2. The party (Jenkins)' from whom appellant bought the partnership interest had given a bill of sale of the drug store to a firm of lawyers to' secure certain debts due the clients of these lawyers. On the former appeal that bill of sale was treated as a lien upon the property, to the extent of the sums secured. It was further held that the bill of sale did not affect the right of appellant in this case, appellee in that, to recover. What was said of it in that case is equally applicable under the facts in this case. Notwithstanding-this, the court, in instruction No. 1 given at the instance of appellee, told the jury that if appellant Heard knew of Jenkins’s insolvency, and knew of the claims against the property secured by the bill of sale, he could not acquire title to the property until all the claims secured by the bill of sale were paid. Appellees insist that this is correct, especially when taken in connection with instructions 7 and 8 given by the court, but the contention cannot be sustained. These three instructions will be set out by the Reporter.* The seventh was as to a waiver of the bill of sale by appellees, and presented an issue of fact on that question. The eighth was upon the subject of what would be a discharge of the bill of sale by payment and tender, thereby making an issue of fact on that question. These instructions but accentuate the error in treating the bill of sale as anything except a bit of evidence admissible merely for the purpose of fully developing the situation of all the parties at the time of the alleged fraudulent purchase.

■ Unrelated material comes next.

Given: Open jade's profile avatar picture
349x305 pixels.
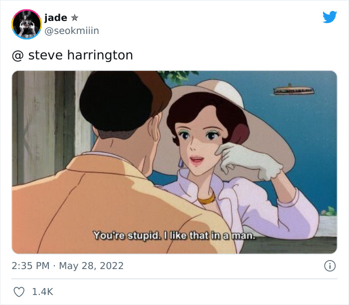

For the error indicated the cause is reversed, and remanded for a new trial.

Instruction No. 1, given by the court at the instance of appellees, and instructions Nos. 7 and 8, given by the court, were as follows:

“1. The jury are instructed that if they find from, the evidence that the plaintiff, Heard, undertook to purchase a stock of drugs, or interest therein, from O. F. Jenkins, and further find that the said O. F. Jenkins was at the time insolvent, and that Heard knew of his insolvency, and knew that the defendants held claims against the stock of drugs which were secured by a bill of sale upon the same, and were in possession thereof, then the plaintiff, Heard, could not acquire title thereto, superior to the defendants, until all the claims secured by the bill of sale were paid.

“7. One who holds a security may waive or abandon it? and if you find that Ewan, Manning & Lee, holding the bill of sale for the drug store as security, knew of the sale of the store by Jenkins to Heard, and received a part of the purchase money, they will be held to have waived all rights under the bill of sale.

“8. You are directed to disregard all evidence tending to show that Heard undertook to pay debts of Jenkins, other than those mentioned in the list aggregating $295.12, and on paying this sum Heard would be entitled to take up the bill of sale. In offering to pay the $295.12, the law would not require Heard to exhibit the money, if Lee refused to receive it and surrender the bill of sale only on condition that Heard should pay other debts, not part of the $295.12.,> — (Hep.)